I have a lovely email group and I mentioned to them that while I have plenty to do everyday, I’m BORED. I’m WAY bored. I know it’s a childish thing to say, but I am at a loss. I do not derive satisfaction from laundry or a beautiful dinner. I just don’t. Someone from the email group suggested that this is a normal reaction to having kids about to leave home. Makes sense, but (and it’s ALL about me) I’m still bored! 😉
I think part of my struggle is being married to a man who is supremely happy with his life. He no longer is a slave to a corporate restaurant. He goes to bed early, gets up early, eats a super-healthy breakfast, works out at the Y, works all day, comes home to a decent (on my good days) dinner and starts the whole cycle over again. And he’s happy as a clam. On the weekends, he still gets up early, races around taking care of the yard, the garden and whatever else strikes him. (I know, I’m so unlucky!) Poor man, married to me, the shrew … I’m never happy and I will fight to the death my right to sleep until lunchtime when I can. Even when I am happy, I’m not totally happy. Mike can’t win here.

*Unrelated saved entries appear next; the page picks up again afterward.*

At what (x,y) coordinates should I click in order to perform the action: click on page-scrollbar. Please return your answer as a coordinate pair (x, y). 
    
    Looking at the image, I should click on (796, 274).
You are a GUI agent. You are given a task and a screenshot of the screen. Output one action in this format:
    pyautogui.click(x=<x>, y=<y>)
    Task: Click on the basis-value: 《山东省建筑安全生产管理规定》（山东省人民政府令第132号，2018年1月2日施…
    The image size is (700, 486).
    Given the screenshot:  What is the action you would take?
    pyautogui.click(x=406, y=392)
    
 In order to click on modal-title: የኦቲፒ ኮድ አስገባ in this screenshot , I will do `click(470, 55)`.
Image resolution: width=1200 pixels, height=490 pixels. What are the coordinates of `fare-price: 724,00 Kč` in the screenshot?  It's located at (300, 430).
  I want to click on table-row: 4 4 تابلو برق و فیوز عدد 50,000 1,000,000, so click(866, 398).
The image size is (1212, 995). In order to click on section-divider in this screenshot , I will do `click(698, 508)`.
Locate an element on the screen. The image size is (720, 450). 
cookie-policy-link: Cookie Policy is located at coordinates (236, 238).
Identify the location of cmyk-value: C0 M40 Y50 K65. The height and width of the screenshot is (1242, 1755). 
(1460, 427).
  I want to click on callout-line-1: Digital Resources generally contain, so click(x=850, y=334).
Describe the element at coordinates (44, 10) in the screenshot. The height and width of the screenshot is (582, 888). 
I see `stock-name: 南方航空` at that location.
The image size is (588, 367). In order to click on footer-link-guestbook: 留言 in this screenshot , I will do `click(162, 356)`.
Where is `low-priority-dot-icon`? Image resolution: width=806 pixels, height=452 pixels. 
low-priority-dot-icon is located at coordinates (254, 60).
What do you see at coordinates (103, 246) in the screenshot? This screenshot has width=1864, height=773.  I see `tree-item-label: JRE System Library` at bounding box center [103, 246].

For now, I don’t know that I can do much more than dwindle in between-land. The boys are here, they need to keep learning. I am here and I can facilitate that. But, then what do I do with Andy – will I be so burnt out that I can’t teach him at home? I’m not big on sending him to a gub’ment skool. I don’t know that we can afford private. Poor Andy. Stay tuned to learn his fate.
Anyway, I’m not feeling fun or funny lately and the blog is reflective of that. Sorry, folks. I’m sure I’ll collect my thoughts and get it all together soon. Hang in there with me, please?